Lake in Connecticut, United States

Lake Chaffee is a small, shallow, man-made lake located approximately 2 mi northwest of the hamlet of Westford in the town of Ashford in Windham County, northeastern Connecticut. The lake has an area of 54 acre and a maximum depth of 11 ft. Its average surface elevation is 856 ft above sea level.

==History==
Lake Chaffee was formed sometime prior to 1934 by damming a small stream named Chaffee Brook. Before the dam was built, wetlands existed where the pond is now.

==Description==
Lake Chaffee's inflows consist of several intermittent small streams and runoff, and its outlet is Chaffee Brook, which flows east to the Mount Hope River. The lake's waters are held back by a 300 ft earthen dam; Chaffee Brook exits the lake via a 10 ft concrete spillway in the middle of this dam. Lake Chaffee's watershed is approximately 284 acre in area.

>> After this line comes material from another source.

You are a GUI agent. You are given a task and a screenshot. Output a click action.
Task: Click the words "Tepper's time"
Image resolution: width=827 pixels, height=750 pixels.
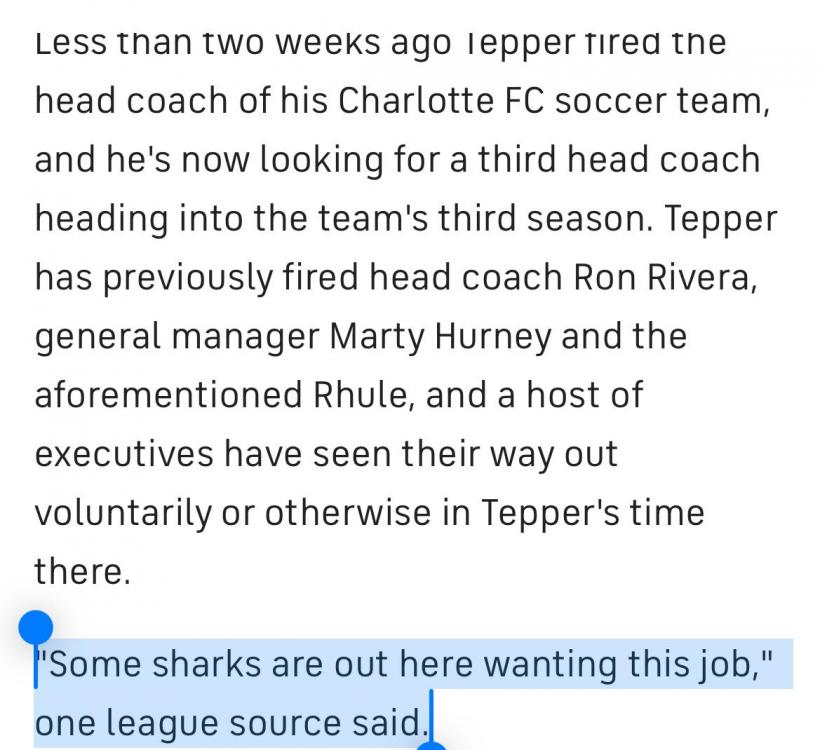593,512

It takes nearly six months for the lake's water to be completely exchanged. The lake has approximately 8400 ft of shoreline, disregarding the lake's two islands.

==Development==
Today, Lake Chaffee is surrounded by a high-density area of houses which overlook the water. The houses are part of the Lake Chaffee census-designated place for statistical purposes.

==Recreation==
Lake Chaffee is home to two beaches and a boat launch, which are open to lake residents. Swimming, fishing, canoeing, kayaking and skating are popular activities on the lake. Use of gasoline-powered engines is not permitted on, over, or above Lake Chaffee.

==Flora and fauna==
Lake Chaffee is an excellent fishery, with a healthy population of largemouth bass, black crappie, chain pickerel, and yellow perch. The largemouth bass average in the two-pound class, with larger fish in the four- to six-pound class being common.

Lake Chaffee is home to abundant aquatic vegetation, which occasionally must be harvested to enable recreational activities.